*MATERIAL TO PROCESS:*

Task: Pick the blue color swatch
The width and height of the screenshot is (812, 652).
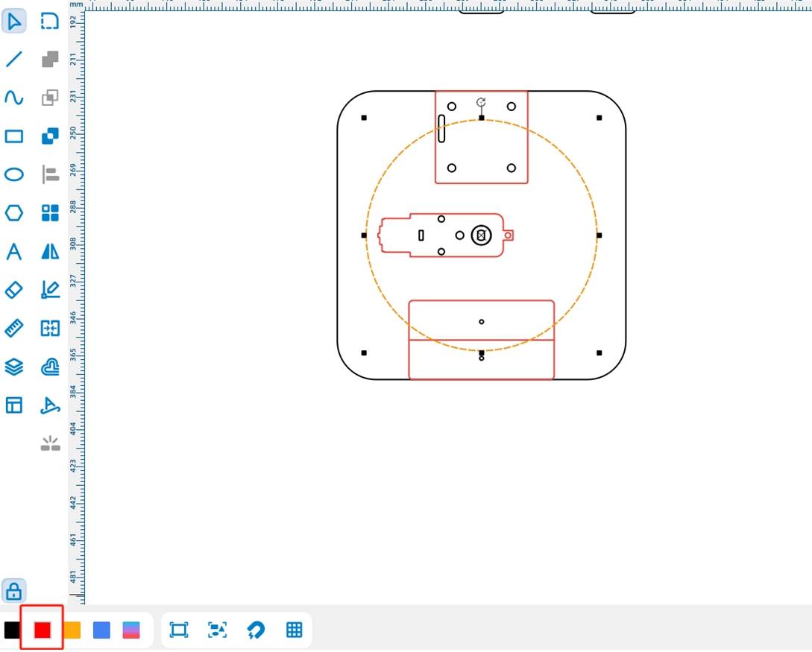Action: click(101, 630)
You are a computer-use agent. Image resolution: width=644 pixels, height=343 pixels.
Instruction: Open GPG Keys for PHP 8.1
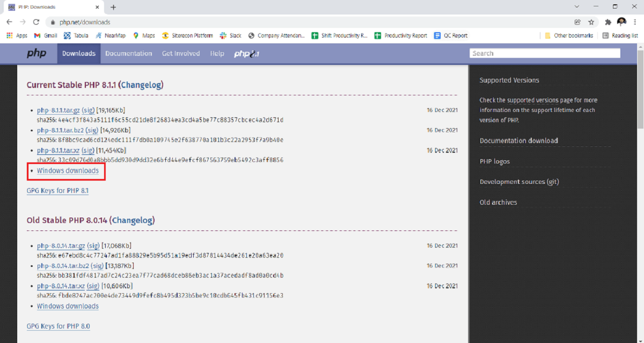(x=58, y=191)
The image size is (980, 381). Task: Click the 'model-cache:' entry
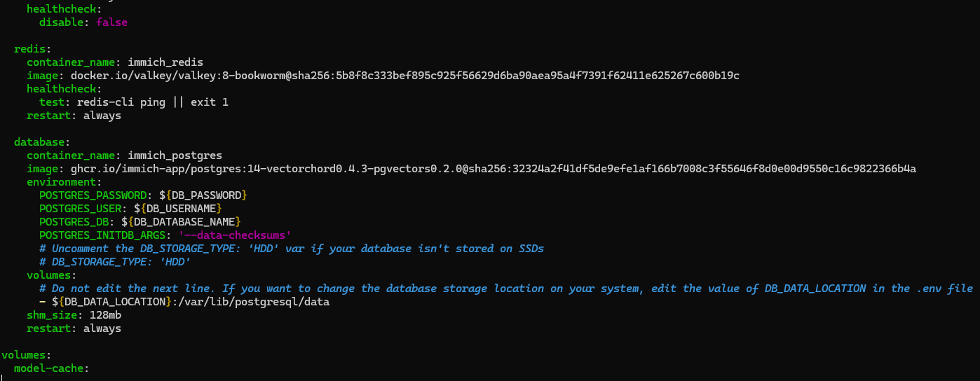click(52, 368)
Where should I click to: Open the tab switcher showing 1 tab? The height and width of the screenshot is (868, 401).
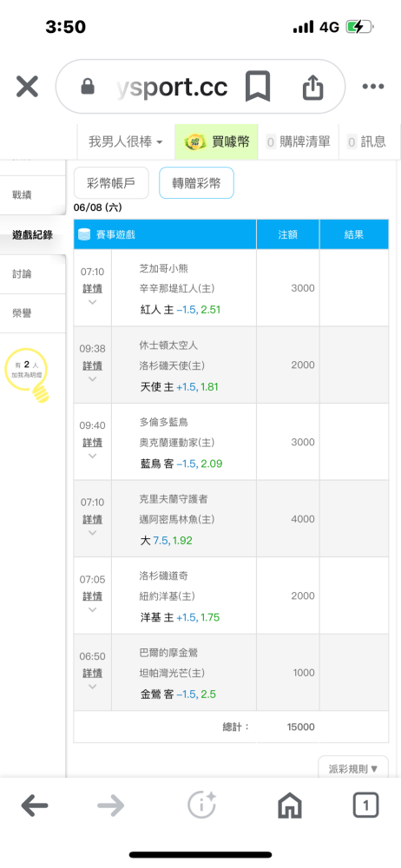click(x=365, y=806)
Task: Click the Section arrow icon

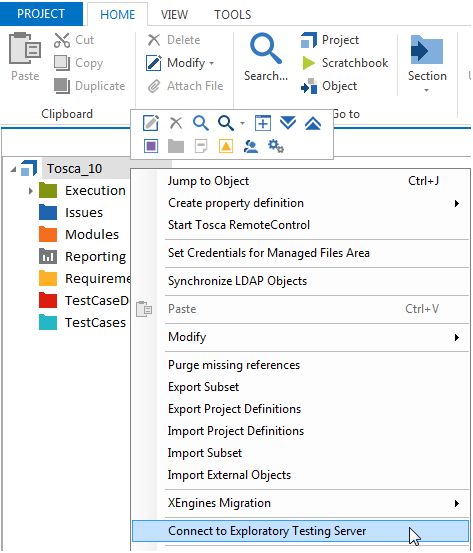Action: tap(427, 50)
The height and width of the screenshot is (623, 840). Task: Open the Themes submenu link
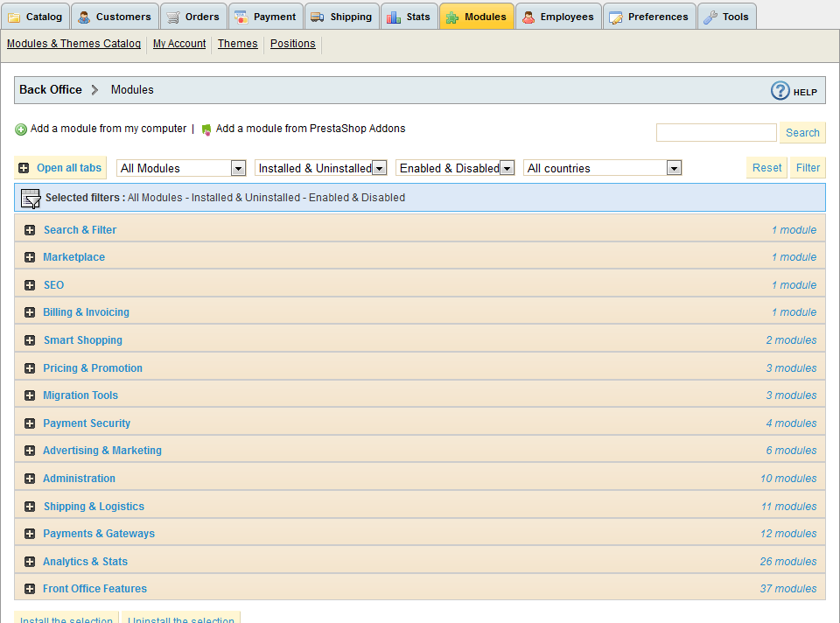(237, 44)
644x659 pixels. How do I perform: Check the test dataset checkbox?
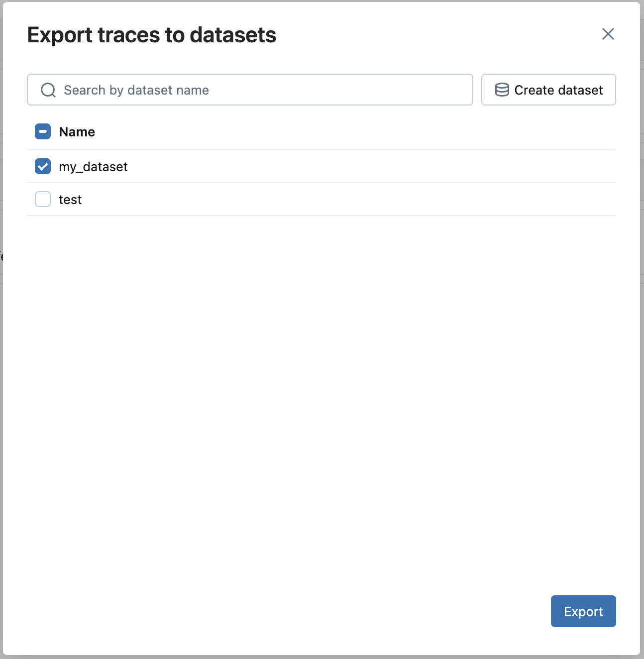(x=42, y=199)
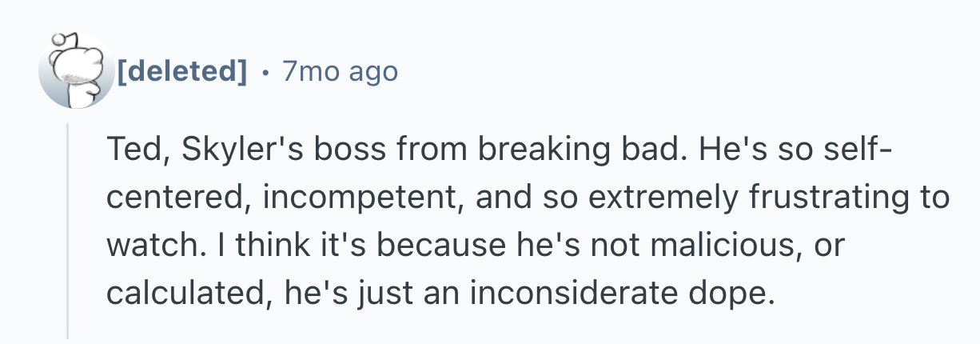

*ACTIVITY:* Each entry, word for word, belongs in your answer; each picture does not.

*SOLUTION TO THIS PROBLEM:*
Task: Pick the blue color swatch
The width and height of the screenshot is (812, 652).
Action: click(101, 630)
You are a computer-use agent. Image resolution: width=644 pixels, height=343 pixels.
Instruction: Open GPG Keys for PHP 8.1
(x=58, y=191)
The image size is (980, 381). Task: Click the 'model-cache:' entry
click(52, 368)
Where should I click to: Open the tab switcher showing 1 tab? The height and width of the screenshot is (868, 401).
click(x=365, y=806)
Task: Click the Section arrow icon

Action: tap(427, 50)
The height and width of the screenshot is (623, 840). Task: Open the Themes submenu link
(237, 44)
644x659 pixels. How do I perform: Check the test dataset checkbox?
(x=42, y=199)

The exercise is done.